Department of Anatomy and Neurobiology, Virginia Commonwealth University Medical Campus, Richmond, VA 23298, USA.
J Neuroinflammation. 2011 Aug 24;8:105. doi: 10.1186/1742-2094-8-105.
Increasing evidence links diverse forms of air pollution to neuroinflammation and neuropathology in both human and animal models, but the effects of long-term exposures are poorly understood.
We explored the central nervous system consequences of subchronic exposure to diesel exhaust (DE) and addressed the minimum levels necessary to elicit neuroinflammation and markers of early neuropathology.
Male Fischer 344 rats were exposed to DE (992, 311, 100, 35 and 0 μg PM/m³) by inhalation over 6 months.
DE exposure resulted in elevated levels of TNFα at high concentrations in all regions tested, with the exception of the cerebellum. The midbrain region was the most sensitive, where exposures as low as 100 μg PM/m³ significantly increased brain TNFα levels. However, this sensitivity to DE was not conferred to all markers of neuroinflammation, as the midbrain showed no increase in IL-6 expression at any concentration tested, an increase in IL-1β at only high concentrations, and a decrease in MIP-1α expression, supporting that compensatory mechanisms may occur with subchronic exposure. Aβ42 levels were the highest in the frontal lobe of mice exposed to 992 μg PM/m³ and tau [pS199] levels were elevated at the higher DE concentrations (992 and 311 μg PM/m³) in both the temporal lobe and frontal lobe, indicating that proteins linked to preclinical Alzheimer's disease were affected. α Synuclein levels were elevated in the midbrain in response to the 992 μg PM/m³ exposure, supporting that air pollution may be associated with early Parkinson's disease-like pathology.

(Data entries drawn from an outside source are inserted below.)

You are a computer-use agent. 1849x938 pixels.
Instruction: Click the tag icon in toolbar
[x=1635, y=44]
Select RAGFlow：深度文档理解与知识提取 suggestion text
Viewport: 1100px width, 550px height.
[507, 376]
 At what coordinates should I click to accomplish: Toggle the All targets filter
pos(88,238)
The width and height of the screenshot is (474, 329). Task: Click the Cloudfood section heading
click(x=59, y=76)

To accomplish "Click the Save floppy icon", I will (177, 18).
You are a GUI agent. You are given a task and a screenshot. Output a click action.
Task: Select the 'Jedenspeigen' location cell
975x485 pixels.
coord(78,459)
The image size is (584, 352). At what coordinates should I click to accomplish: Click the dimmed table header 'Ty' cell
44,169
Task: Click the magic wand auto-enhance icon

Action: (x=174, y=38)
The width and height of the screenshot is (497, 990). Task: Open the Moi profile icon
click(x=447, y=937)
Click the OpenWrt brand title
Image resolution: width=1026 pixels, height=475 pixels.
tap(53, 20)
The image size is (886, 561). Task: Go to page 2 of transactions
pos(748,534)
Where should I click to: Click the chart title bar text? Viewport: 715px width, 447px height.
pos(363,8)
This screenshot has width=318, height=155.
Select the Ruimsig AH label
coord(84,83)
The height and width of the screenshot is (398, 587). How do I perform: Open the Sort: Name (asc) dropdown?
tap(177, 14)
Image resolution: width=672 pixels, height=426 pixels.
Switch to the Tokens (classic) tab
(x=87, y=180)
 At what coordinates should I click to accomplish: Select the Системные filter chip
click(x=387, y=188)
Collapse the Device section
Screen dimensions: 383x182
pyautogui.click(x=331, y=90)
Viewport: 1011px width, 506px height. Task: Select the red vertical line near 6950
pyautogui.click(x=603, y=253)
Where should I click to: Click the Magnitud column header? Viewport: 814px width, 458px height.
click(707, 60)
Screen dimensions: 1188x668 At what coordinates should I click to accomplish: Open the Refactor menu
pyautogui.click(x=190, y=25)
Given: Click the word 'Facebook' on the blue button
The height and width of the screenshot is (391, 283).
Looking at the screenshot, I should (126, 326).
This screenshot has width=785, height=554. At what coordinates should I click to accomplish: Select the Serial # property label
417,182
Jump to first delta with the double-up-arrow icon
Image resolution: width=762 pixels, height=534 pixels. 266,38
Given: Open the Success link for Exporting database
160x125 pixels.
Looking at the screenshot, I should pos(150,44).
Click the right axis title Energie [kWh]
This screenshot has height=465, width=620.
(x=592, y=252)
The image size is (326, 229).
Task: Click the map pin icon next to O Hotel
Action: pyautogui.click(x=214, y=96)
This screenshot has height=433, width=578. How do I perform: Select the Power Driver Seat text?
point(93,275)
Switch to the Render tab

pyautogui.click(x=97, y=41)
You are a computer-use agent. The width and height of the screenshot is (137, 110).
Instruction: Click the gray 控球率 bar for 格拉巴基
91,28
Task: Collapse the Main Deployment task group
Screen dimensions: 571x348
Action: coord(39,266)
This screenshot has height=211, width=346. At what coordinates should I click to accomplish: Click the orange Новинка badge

Together, the data support that the midbrain may be more sensitive to the neuroinflammatory effects of subchronic air pollution exposure. However, the DE-induced elevation of proteins associated with neurodegenerative diseases was limited to only the higher exposures, suggesting that air pollution-induced neuroinflammation may precede preclinical markers of neurodegenerative disease in the midbrain.
越来越多的证据表明,各种形式的空气污染与人类和动物模型中的神经炎症和神经病理学有关,但对长期暴露的影响知之甚少。
我们探讨了亚慢性接触柴油机尾气(DE)对中枢神经系统的影响,并探讨了引发神经炎症和早期神经病理学标志物的最低水平。
雄性 Fischer 344 大鼠通过吸入暴露于 DE(992、311、100、35 和 0 μg PM/m³)6 个月。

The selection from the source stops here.